Pangilinan earned an executive master's degree in business administration from INSEAD in France and Tsinghua University in China.

==Career==
===Business===
While completing his higher education, Pangilinan founded BusinessWorks, a startup company that provides change-management consulting for corporations. He delivers corporate training on leadership and resilience at business events. Pangilinan leads workshops for companies and seminars on goal-setting. He serves as the chairperson and chief distributor of BusinessWorks.

Pangilinan also owns a Shell gas station in South Forbes Golf City, Silang, Cavite.

===Media===
Pangilinan began his career in broadcasting in the early 1990s. He was an evening newscast anchor on PTV's News on 4 from 1992 to 1994, ABC's Big News from 1997 to 1998, IBC's News Tonite in 2002, and PTV's NewsLife in 2016.

In the 2010s, he hosted the weekly radio program Magbago Tayo on Radyo5 92.3 News FM and AksyonTV.

In 2015, he began hosting the web series Like A Bossing, a magazine show about entrepreneurs which was published on the Digital5 website.

In 2016, Pangilinan began hosting the weekly current affairs program The Boardroom on CNN Philippines. The show had ended its run by the time CNN Philippines ceased its operations in 2024.

===Writing===
Pangilinan contributes to BusinessWorld through his weekly Monday column Success Plus!.

In 2010, Pangilinan wrote and published the book Designed for Success: Discover Who You Are and What You Do Best.

He and his wife Maricel Laxa have authored two books together: Sabi Ni Mister, Sabi Ni Misis (2014) and Marriage Is a Marathon (2023).

===Advocacy===
Pangilinan is the officer-in-charge of Called to Rescue Philippines, an anti-human trafficking non-governmental organization.

==Personal life==
Pangilinan has been married to actress Maricel Laxa since 1993. They have five children together, including actor Donny Pangilinan.
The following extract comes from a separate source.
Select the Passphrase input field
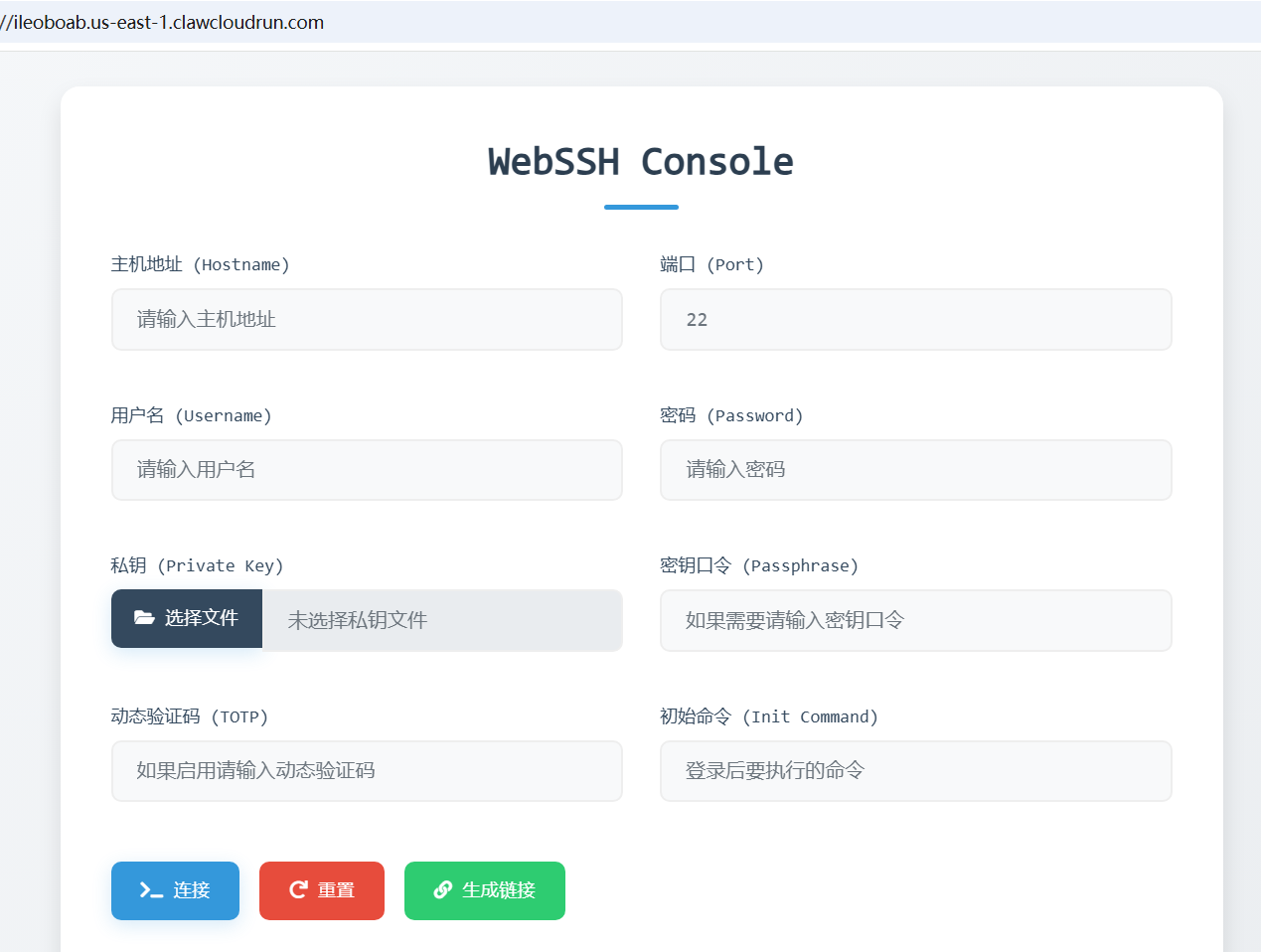 [915, 620]
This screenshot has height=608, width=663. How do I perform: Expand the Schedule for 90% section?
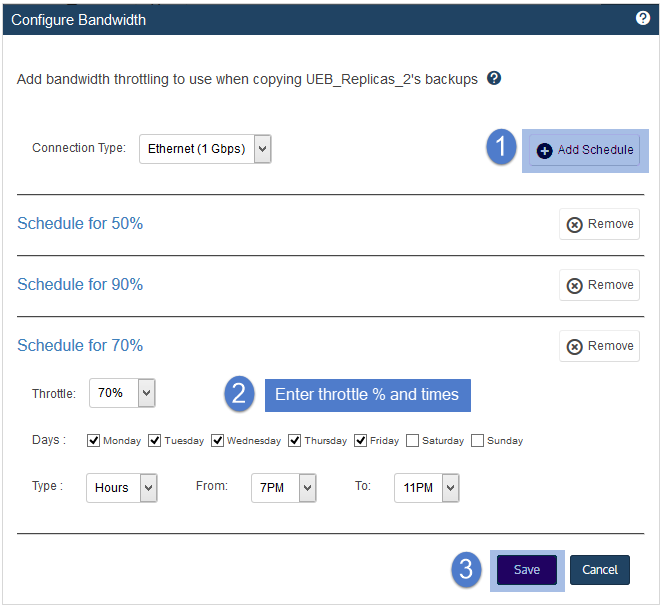click(x=80, y=285)

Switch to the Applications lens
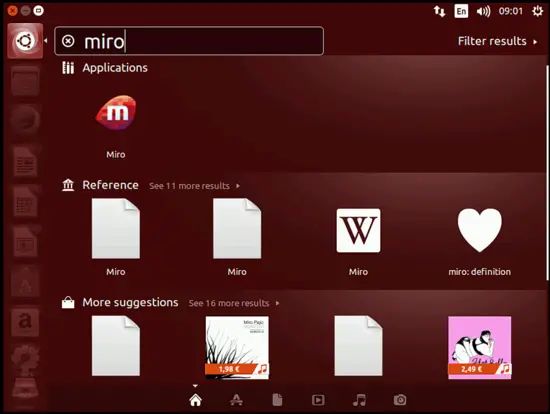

He is an avid runner who has completed all six World Marathon Majors with his wife. Pangilinan has also done triathlons since 2008, finishing an Ironman 70.3 by 2010. In 2024, Pangilinan successfully underwent a cardiac surgery after suffering from heart valve leaks. The following year, he completed his first race since the surgery.

Pangilinan is a Christian. His two favorite devotions are Lettie Cowman's Streams in the Desert (1918) and Oswald Chambers's My Utmost for His Highest (1935).

Pangilinan actively campaigned for his older brother Kiko's vice-presidential election campaign in 2022 and his senatorial campaign in 2025, often speaking on Kiko's behalf at sorties he could not attend.

==Awards and recognitions==
In 2004, Pangilinan was nominated for Best Public Affairs Program Host at the 18th PMPC Star Awards for Television for hosting A Second Look on the Radio Philippines Network. In 2017, he was nominated for Best Lifestyle Show Host at the 31st PMPC Star Awards for Television for hosting The Boardroom.